The 3.2-model-2022-04-30 GA version of the Read container is available with support for 164 languages and other enhancements. If you're an existing customer, follow the download instructions to get started.

The Read 3.2 OCR container is the latest GA model and provides:

New models for enhanced accuracy.
Support for multiple languages within the same document.
Support for a total of 164 languages. See the full list of OCR-supported languages.
A single operation for both documents and images.
Support for larger documents and images.
Confidence scores.
Support for documents with both print and handwritten text.
Ability to extract text from only selected page(s) in a document.
Choose text line output order from default to a more natural reading order for Latin languages only.
Text line classification as handwritten style or not for Latin languages only.

If you're using Read 2.0 containers today, see the migration guide to learn about changes in the new versions.

Prerequisites

You must meet the following prerequisites before using the containers:

Required	Purpose
Docker Engine	You need the Docker Engine installed on a host computer. Docker provides packages that configure the Docker environment on macOS, Windows, and Linux. For a primer on Docker and container basics, see the Docker overview. Docker must be configured to allow the containers to connect with and send billing data to Azure. On Windows, Docker must also be configured to support Linux containers.
Familiarity with Docker	You should have a basic understanding of Docker concepts, like registries, repositories, containers, and container images, as well as knowledge of basic `docker` commands.
Computer Vision resource	In order to use the container, you must have: A Computer Vision resource and the associated API key the endpoint URI. Both values are available on the Overview and Keys pages for the resource and are required to start the container. {API_KEY}: One of the two available resource keys on the Keys page {ENDPOINT_URI}: The endpoint as provided on the Overview page

If you don't have an Azure subscription, create a free account before you begin.

Gather required parameters

Three primary parameters for all Azure AI containers are required. The Microsoft Software License Terms must be present with a value of accept. An Endpoint URI and API key are also needed.

Endpoint URI

The {ENDPOINT_URI} value is available on the Azure portal Overview page of the corresponding Azure AI services resource. Go to the Overview page, hover over the endpoint, and a Copy to clipboard icon appears. Copy and use the endpoint where needed.

Screenshot that shows gathering the endpoint URI for later use.

Keys

The {API_KEY} value is used to start the container and is available on the Azure portal's Keys page of the corresponding Azure AI services resource. Go to the Keys page, and select the Copy to clipboard icon.

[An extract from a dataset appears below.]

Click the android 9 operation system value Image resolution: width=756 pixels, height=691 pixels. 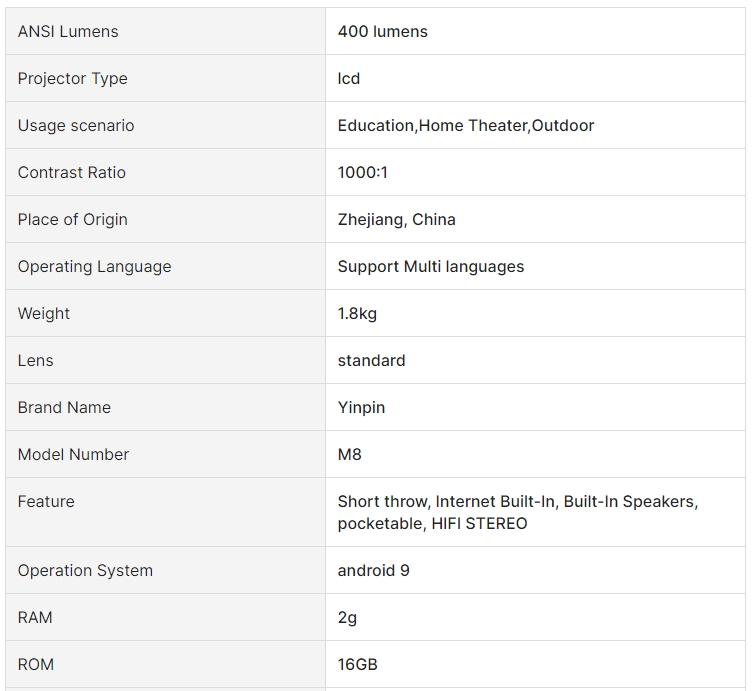(x=374, y=570)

Screenshot that shows getting one of the two keys for later use.

Important

These subscription keys are used to access your Azure AI services API. Don't share your keys. Store them securely. For example, use Azure Key Vault. We also recommend that you regenerate these keys regularly. Only one key is necessary to make an API call. When you regenerate the first key, you can use the second key for continued access to the service.

Host computer requirements

The host is an x64-based computer that runs the Docker container. It can be a computer on your premises or a Docker hosting service in Azure, such as:

Azure Kubernetes Service.
Azure Container Instances.
A Kubernetes cluster deployed to Azure Stack. For more information, see Deploy Kubernetes to Azure Stack.

Advanced Vector Extension support

The host computer is the computer that runs the docker container. The host must support Advanced Vector Extensions (AVX2). You can check for AVX2 support on Linux hosts with the following command:

grep -q avx2 /proc/cpuinfo && echo AVX2 supported || echo No AVX2 support detected

Warning

The host computer is required to support AVX2. The container will not function correctly without AVX2 support.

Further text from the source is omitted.